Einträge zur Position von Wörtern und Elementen
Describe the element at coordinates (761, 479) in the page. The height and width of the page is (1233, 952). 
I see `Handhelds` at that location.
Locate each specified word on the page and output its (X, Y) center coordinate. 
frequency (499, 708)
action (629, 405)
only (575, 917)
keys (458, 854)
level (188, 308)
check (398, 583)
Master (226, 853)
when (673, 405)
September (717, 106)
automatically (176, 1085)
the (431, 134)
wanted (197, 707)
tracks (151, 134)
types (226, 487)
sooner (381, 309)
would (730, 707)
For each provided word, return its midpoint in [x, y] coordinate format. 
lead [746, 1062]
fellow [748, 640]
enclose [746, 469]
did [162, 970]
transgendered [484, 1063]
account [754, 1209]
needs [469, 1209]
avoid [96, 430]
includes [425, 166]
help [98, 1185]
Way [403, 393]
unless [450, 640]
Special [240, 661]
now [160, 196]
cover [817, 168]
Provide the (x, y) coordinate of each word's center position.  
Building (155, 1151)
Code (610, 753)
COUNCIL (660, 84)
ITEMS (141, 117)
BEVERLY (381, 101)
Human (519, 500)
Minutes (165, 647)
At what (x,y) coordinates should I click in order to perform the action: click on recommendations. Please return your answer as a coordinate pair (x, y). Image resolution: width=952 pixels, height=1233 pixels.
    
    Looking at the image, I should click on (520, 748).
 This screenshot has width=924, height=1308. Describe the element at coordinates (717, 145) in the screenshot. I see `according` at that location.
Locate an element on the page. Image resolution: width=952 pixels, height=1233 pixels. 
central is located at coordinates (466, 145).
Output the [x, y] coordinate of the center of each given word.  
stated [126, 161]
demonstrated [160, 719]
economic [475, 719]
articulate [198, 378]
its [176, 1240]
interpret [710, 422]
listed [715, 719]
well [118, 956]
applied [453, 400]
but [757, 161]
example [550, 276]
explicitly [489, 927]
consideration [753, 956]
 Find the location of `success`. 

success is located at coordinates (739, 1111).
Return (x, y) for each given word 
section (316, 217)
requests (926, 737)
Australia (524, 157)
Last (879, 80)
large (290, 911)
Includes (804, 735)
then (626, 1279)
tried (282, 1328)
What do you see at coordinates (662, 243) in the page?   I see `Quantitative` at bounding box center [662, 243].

= Aufgabe =
Schreibe die Einträge vom Anfang bis einschließlich der Zeile mit „sooner (381, 309)“ neu und ersetze dabei „Locate“ durch „Find“. Alles andere bleibt unverändert.

= Lösung =
Describe the element at coordinates (761, 479) in the page. The height and width of the page is (1233, 952). 
I see `Handhelds` at that location.
Find each specified word on the page and output its (X, Y) center coordinate. 
frequency (499, 708)
action (629, 405)
only (575, 917)
keys (458, 854)
level (188, 308)
check (398, 583)
Master (226, 853)
when (673, 405)
September (717, 106)
automatically (176, 1085)
the (431, 134)
wanted (197, 707)
tracks (151, 134)
types (226, 487)
sooner (381, 309)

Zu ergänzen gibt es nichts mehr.